Alright, super quickly: I started this a few years ago, before I had a full-time job in journalism and before I’d ever had the opportunity to cover boxing at a professional level. I stopped when I got hired at the Las Vegas Review-Journal, first as an intern and then as a full-time reporter.
Since then, I’ve moved across the country and changed jobs. I still watch fights nearly every weekend and I definitely miss writing about boxing, so, inspired by a particularly lively edition of ShoBox on Friday, I’m deciding to bring this back. I don’t want to give myself a quota of how much I should be writing because I don’t want it to feel like a chore, but I’m hoping to do this a couple times a month moving forward.
If you’re still hanging on as a subscriber from the initial run, welcome back (the unsubscribe button is at the bottom, lol). If you’re new, also welcome. Hopefully you don’t already want to unsubscribe.
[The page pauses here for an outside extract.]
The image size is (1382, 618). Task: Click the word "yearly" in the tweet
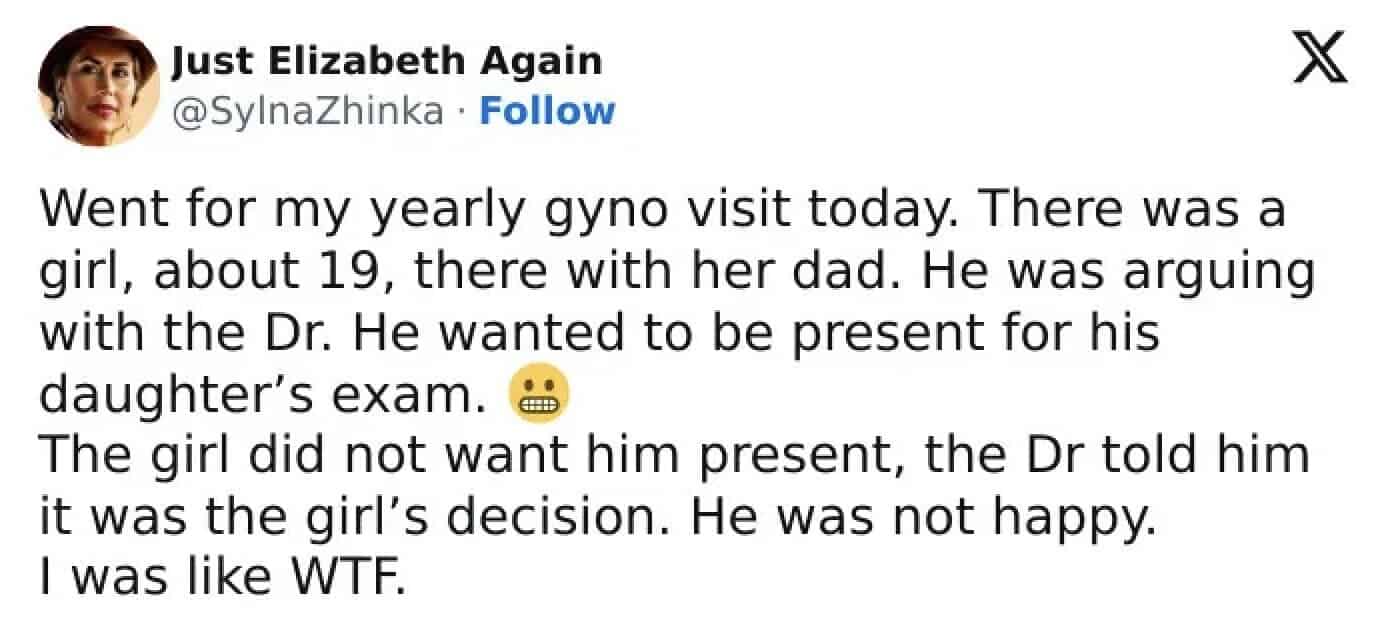[x=446, y=213]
All right then, about the fights. ShoBox is Showtime’s prospect series, usually running on Friday nights and including fighters with undefeated or near-undefeated records squaring off against each other. It’s been going on for more than two decades, but gets extra credibility for having dozens of former champions on its alumni list. Among them: Tyson Fury, Andre Ward, Deontay Wilder and Timothy Bradley.
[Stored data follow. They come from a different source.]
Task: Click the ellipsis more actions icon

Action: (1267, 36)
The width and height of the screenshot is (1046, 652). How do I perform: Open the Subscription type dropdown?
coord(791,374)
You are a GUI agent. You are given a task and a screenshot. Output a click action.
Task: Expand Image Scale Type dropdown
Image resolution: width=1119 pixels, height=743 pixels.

That’s not to say ShoBox is constantly putting the best prospects in front of the world to sink or swim. Especially with the current TV landscape, promotional companies are signing prospects at the very beginning of their careers and putting them on major TV networks right away. ShoBox works with a slew of different promoters, but you’re not going to see a blue-chip Top Rank prospect fighting a fellow prospect on Showtime.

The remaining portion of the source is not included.